— Start EXTRACTED MATERIAL —
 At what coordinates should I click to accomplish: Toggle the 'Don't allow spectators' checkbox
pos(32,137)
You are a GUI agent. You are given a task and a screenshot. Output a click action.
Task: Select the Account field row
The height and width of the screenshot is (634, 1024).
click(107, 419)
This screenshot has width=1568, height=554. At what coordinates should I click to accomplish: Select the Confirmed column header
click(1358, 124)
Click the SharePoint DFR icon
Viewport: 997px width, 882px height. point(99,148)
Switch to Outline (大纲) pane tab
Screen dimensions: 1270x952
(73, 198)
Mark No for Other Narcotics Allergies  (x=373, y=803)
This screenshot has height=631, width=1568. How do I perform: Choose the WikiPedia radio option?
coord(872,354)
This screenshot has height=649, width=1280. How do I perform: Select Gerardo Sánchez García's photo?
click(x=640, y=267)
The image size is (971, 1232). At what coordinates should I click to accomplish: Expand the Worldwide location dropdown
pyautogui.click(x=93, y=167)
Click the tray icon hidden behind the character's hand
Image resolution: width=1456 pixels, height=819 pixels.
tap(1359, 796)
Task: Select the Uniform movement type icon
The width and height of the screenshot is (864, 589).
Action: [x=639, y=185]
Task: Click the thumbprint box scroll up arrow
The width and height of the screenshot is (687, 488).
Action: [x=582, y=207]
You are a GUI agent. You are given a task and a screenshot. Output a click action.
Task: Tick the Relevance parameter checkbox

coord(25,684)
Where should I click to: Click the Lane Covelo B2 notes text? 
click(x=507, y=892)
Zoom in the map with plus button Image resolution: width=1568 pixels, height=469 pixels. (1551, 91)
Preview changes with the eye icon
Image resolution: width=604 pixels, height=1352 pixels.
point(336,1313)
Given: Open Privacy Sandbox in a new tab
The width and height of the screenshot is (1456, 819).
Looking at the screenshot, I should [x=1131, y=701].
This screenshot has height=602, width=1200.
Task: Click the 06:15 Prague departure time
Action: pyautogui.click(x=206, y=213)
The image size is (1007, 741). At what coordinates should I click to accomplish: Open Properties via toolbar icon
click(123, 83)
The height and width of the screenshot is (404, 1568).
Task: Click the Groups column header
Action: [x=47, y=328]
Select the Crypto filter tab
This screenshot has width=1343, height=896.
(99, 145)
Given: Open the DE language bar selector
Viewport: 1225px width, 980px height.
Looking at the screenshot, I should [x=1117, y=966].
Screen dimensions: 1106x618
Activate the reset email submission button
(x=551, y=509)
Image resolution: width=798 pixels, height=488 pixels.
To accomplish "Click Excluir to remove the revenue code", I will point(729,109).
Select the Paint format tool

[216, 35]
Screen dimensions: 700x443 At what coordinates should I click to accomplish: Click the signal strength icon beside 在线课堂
— End EXTRACTED MATERIAL —
**EXERCISE INSTRUCTIONS**
Please rewrite the items above, swapping "At what coordinates should I click to accomplish" for "Where should I click to complete" wherever it occurs and leaving everything else unchanged.

**EXPECTED ANSWER**
 Where should I click to complete: Toggle the 'Don't allow spectators' checkbox
pos(32,137)
You are a GUI agent. You are given a task and a screenshot. Output a click action.
Task: Select the Account field row
The height and width of the screenshot is (634, 1024).
click(107, 419)
This screenshot has width=1568, height=554. Where should I click to complete: Select the Confirmed column header
click(1358, 124)
Click the SharePoint DFR icon
Viewport: 997px width, 882px height. point(99,148)
Switch to Outline (大纲) pane tab
Screen dimensions: 1270x952
(73, 198)
Mark No for Other Narcotics Allergies  (x=373, y=803)
This screenshot has height=631, width=1568. How do I perform: Choose the WikiPedia radio option?
coord(872,354)
This screenshot has height=649, width=1280. How do I perform: Select Gerardo Sánchez García's photo?
click(x=640, y=267)
The image size is (971, 1232). Where should I click to complete: Expand the Worldwide location dropdown
pyautogui.click(x=93, y=167)
Click the tray icon hidden behind the character's hand
Image resolution: width=1456 pixels, height=819 pixels.
tap(1359, 796)
Task: Select the Uniform movement type icon
The width and height of the screenshot is (864, 589).
Action: [x=639, y=185]
Task: Click the thumbprint box scroll up arrow
The width and height of the screenshot is (687, 488).
Action: [x=582, y=207]
You are a GUI agent. You are given a task and a screenshot. Output a click action.
Task: Tick the Relevance parameter checkbox

coord(25,684)
Where should I click to: Click the Lane Covelo B2 notes text? 
click(x=507, y=892)
Zoom in the map with plus button Image resolution: width=1568 pixels, height=469 pixels. (1551, 91)
Preview changes with the eye icon
Image resolution: width=604 pixels, height=1352 pixels.
point(336,1313)
Given: Open Privacy Sandbox in a new tab
The width and height of the screenshot is (1456, 819).
Looking at the screenshot, I should [x=1131, y=701].
This screenshot has height=602, width=1200.
Task: Click the 06:15 Prague departure time
Action: pyautogui.click(x=206, y=213)
The image size is (1007, 741). Where should I click to complete: Open Properties via toolbar icon
click(123, 83)
The height and width of the screenshot is (404, 1568).
Task: Click the Groups column header
Action: [x=47, y=328]
Select the Crypto filter tab
This screenshot has width=1343, height=896.
(99, 145)
Given: Open the DE language bar selector
Viewport: 1225px width, 980px height.
Looking at the screenshot, I should [x=1117, y=966].
Screen dimensions: 1106x618
Activate the reset email submission button
(x=551, y=509)
Image resolution: width=798 pixels, height=488 pixels.
To accomplish "Click Excluir to remove the revenue code", I will point(729,109).
Select the Paint format tool

[216, 35]
Screen dimensions: 700x443 Where should I click to complete: Click the signal strength icon beside 在线课堂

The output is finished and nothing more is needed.